Law Dean Amelia Rinehart profile
College of Law

Amelia Rinehart

College of Law Dean
  1. The College of Law engages in legal scholarship that seeks to address the real problems in our community, the state of West Virginia and the world. Our faculty expertise covers important and highly relevant ground in our changing world, including law and policy touching on social justice, health care, energy and environmental sustainability, education, consumer advocacy and much more. Our commitment to WVU's land-grant mission demands that we educate future generations of lawyers and leaders who excel while serving our community's legal needs, and it additionally requires that our scholarship face outward and dynamically shape society as a whole. We embrace these dual roles.
  2. Our students who are interested in building legal scholarship skills are able to work with faculty as research assistants and to design their own independent research projects for course credit.
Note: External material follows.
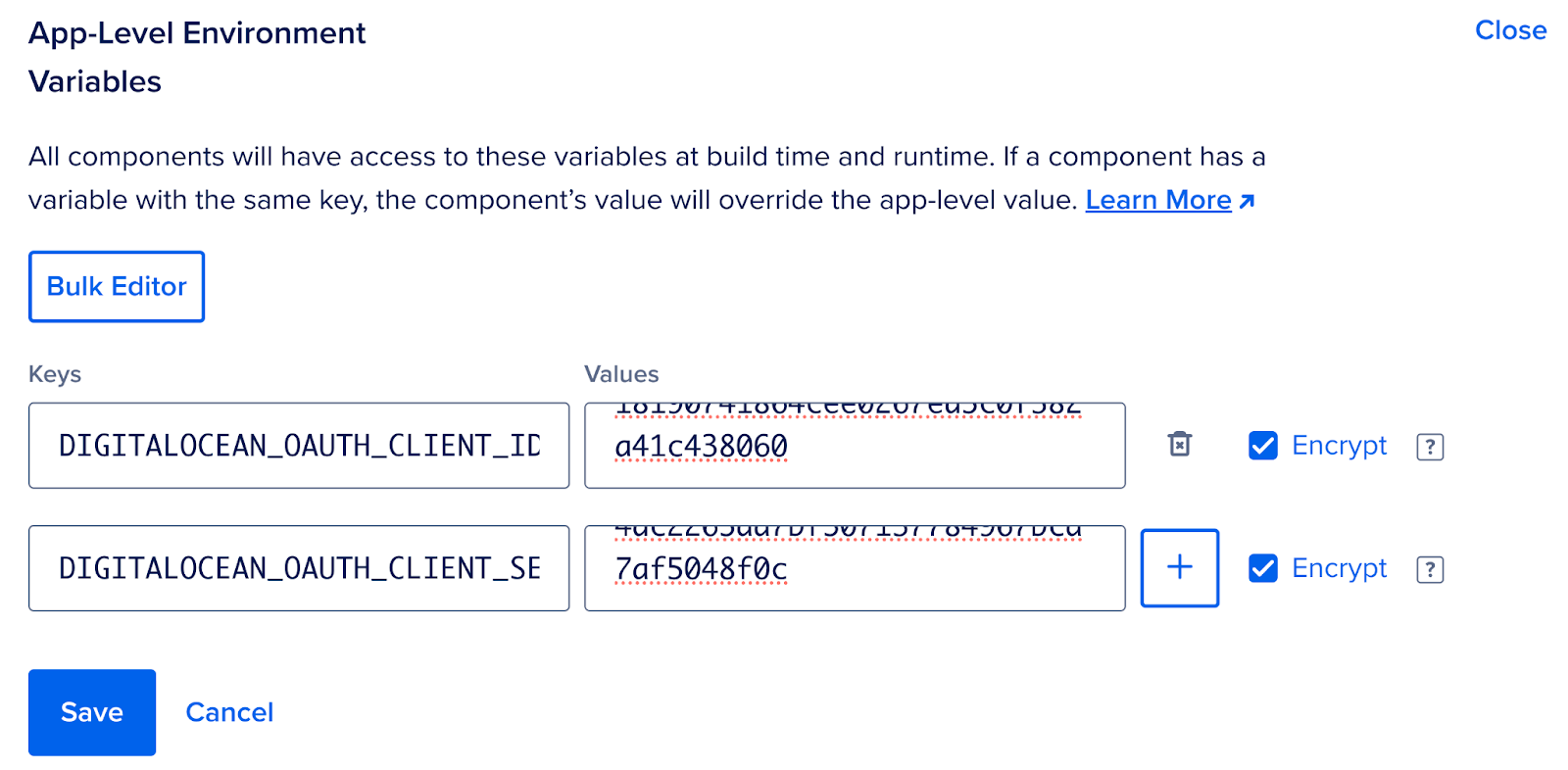Follow the Learn More link
1568x770 pixels.
[x=1157, y=200]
During their work with these projects, students develop important academic skills under the supervision of faculty and have opportunities for single or jointly authored publications, presentations at academic conferences, and networking with others in their research areas.
  3. The College of Law plans to broaden its research program in areas of regional relevance and service, including health care, energy and sustainability, and advocacy and the legal profession itself. Innovation in legal scholarship in the coming years will require understanding and reinventing how the law and lawyering not only solves societal problems but improves the human condition, and we want to be vanguards.